■ Task prompt ■
When you spot the word "every" in a line of the data below, copy that line.

(Collected data)
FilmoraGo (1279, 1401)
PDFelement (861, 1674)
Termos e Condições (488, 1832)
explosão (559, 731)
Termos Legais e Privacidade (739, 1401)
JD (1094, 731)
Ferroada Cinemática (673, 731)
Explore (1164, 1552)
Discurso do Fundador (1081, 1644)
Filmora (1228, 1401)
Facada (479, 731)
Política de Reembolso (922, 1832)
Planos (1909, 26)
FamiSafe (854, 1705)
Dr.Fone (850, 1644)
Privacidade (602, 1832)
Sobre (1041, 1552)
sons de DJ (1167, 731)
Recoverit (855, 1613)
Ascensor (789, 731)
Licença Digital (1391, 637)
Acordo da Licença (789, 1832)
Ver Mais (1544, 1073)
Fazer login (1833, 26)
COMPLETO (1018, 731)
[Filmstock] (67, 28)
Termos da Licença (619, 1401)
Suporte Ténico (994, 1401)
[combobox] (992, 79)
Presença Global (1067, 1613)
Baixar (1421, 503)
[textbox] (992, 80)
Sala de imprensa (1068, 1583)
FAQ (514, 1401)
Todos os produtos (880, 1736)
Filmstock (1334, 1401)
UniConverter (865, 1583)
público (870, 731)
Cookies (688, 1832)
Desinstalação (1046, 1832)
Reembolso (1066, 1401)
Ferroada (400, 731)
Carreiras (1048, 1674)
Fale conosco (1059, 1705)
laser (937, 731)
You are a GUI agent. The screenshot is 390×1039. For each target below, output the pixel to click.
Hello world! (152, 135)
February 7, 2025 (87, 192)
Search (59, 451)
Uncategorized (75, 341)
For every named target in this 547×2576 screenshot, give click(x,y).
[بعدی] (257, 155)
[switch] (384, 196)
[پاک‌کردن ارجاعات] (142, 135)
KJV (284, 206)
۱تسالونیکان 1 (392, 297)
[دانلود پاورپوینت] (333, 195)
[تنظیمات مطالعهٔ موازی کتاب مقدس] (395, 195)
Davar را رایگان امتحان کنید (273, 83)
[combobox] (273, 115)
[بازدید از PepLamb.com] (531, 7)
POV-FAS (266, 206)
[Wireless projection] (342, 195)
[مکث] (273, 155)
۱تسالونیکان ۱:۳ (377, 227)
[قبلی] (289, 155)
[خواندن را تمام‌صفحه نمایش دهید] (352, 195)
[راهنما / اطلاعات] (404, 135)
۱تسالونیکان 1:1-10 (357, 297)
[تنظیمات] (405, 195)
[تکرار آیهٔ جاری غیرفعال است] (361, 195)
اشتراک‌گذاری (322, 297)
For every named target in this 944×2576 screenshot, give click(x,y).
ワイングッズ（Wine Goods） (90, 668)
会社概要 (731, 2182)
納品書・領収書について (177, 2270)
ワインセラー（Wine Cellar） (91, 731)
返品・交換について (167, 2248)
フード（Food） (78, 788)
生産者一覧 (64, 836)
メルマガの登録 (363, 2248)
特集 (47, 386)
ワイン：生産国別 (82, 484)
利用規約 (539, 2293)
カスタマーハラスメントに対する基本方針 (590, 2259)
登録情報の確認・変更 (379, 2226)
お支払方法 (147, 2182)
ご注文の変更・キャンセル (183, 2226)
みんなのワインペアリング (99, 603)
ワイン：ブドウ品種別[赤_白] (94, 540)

■ Task response ■
For every named target in this 547×2576 screenshot, give click(x,y).
For every named target in this 944×2576 screenshot, give click(x,y).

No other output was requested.